To prevent the recurrence of mental disorders and the patients’ suicides, Korea should introduce community-oriented intensive management system, experts said Monday.

Also needed is the creation of an early intervention center specialized to treat schizophrenia mainly affecting the younger generations, they added.

Academics presented these and other steps at a workshop to “develop the early-intervention policy to help young people recover from severe mental disorders,” jointly organized by Rep. Yang Seung-jo양승조, chairman of the National Assembly Health and Welfare Committee, and Korea Society for Schizophrenia Research대한조현병학회.

“Countries like Australia, England, and Germany have introduced early intervention centers since the 1990s,” said Professor Kim Sung-wan 김성완 of Chonnam National University Hospital전남대병원. “Their examples showed early intervention and intensive treatment are useful not just from medical aspect but social and economic perspectives.”

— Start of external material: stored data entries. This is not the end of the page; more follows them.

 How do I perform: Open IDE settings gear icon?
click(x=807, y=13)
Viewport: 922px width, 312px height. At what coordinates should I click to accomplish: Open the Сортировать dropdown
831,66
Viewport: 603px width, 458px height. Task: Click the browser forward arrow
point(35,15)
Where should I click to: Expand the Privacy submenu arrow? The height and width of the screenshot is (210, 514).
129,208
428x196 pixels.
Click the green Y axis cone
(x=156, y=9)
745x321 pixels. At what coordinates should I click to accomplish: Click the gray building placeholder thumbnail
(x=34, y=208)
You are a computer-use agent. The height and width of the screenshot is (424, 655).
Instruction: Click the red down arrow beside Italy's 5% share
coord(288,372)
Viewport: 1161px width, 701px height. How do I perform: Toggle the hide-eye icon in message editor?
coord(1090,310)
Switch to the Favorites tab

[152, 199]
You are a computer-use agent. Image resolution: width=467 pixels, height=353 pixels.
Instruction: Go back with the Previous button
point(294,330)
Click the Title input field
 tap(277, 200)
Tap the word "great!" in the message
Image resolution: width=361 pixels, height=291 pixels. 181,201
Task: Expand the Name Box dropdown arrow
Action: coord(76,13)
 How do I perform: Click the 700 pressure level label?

For example, according to Professor Kim, Australia spent 400 billion won ($350 million) for five years from 2011 to establish Early Psychosis Prevention and Intervention Center (EPPIC) and Headspace.

England also announced it would invest 1.7 trillion won to support the treatment of mentally-disordered patients in 2016 and set a goal to treat half of them within two weeks.

“There aren’t proper places in Korea to cure mentally-disordered patients at an early stage compared with foreign countries,” Kim said. In the case of mental illness, the suicide rate among affected teenagers is so high as to require intensive management that we should set up a specialized healthcare center and provide psychosocial programs, including the management of short-term patients.”

Other experts agreed. “Schizophrenia isn’t chronic, and severe mental illness and lee than 50 percent of patients with the disease show bad symptoms. We should prevent secondary loss caused by social environment,” said Professor Ahn Seok-kyun of Severance Hospital세브란스병원. “As the preventive effects of maintenance therapies are evident in the first two to three years, it is necessary to set up a strategy to maintain the early stage with drugs with a government policy.”

Some stressed the need for the intensive management. “To prevent the recurrence and chronicization of the disease at an early stage, intensive management of their cases is essential before and after hospitalization. Advanced countries have already set the model without exceptions,” said Lee Myung-soo이명수, head of Gyeonggi Province Mental Health Welfare Center. We have to introduce the system not as pioneering projects but as a universal system throughout the country.”

Lee went on to say, “It is necessary to add the intensive care team to the existing Community Mental Health Center (CMHC) to provide services by population, and provide financial support to them not as state subsidies but from the budget of health insurance.”

The participants also called for the need to provide insurance coverage for serious mental illness. Given the importance of early treatment of mental disorders, they noted, officials should set insurance benefits high for the early and intensive treatment and limit hospitalization period to enhance the effects of treatment.

“Korea is seriously lacking in healthcare services concerning severe mental illness,” said Professor Kim Yun of the Seoul National University Hospital서울대학교. “As medical insurance has provided coverage for only physical diseases, people think it rather strange to spend money to manage mental patients and their accommodating facilities.”

“The nearly non-existent support for mental illness means there is a high possibility of giving benefits to mental patients, however,” he said.

Professor Kim said healthcare costs for the mentally ill should come not from local government budgets but medical insurance fund while stressing the importance of cooperative system between primary medical institutions and mental hospitals.

“Because of unrealistic medical costs, university hospitals, which should deal with mental patients more than now, have tended to focus on less serious diseases,” he said. “Officials should apply the budget to make a flexible response to supply and demand, and set high benefit levels for short-term intensive care by designating such institutions.”

Other experts called for the government to conduct various kinds of pilot programs, set separate budget, work out assessment methods, and provide sufficient information for patients’ families.

“many mental patients stopped studying, but we made them resume study, and many of them entered university,” said Park Kyung-deok박경덕, chairman of KPMHNA정신간호사회. “Private hospitals can’t do this, so the government has to create an institutional basis for mentally-disordered patients to recover.”

The Ministry of Health and Welfare (MOHW)보건복지부 said it agreed on the need for early treatment. As far as the creation and operation of a separate center are concerned, however, the ministry maintained its position to share roles with the existing centers.

“It is true that the discussion of insurance coverages has focused on in-depth treatment, casting aside mental illnesses despite the latter’s high priority,” said Cha Jeon-kyung, director of the ministry’s Mental Health Policy Division. “We need to put the priority back on the early treatment of mental illness and think about case management and medical costs.”

“We are making a guideline for press reports about mental illness and offer education jointly with the police,” he said. “Because mental health services should be solved in the public domain, I hope you stress the need for increasing healthcare service for this area.”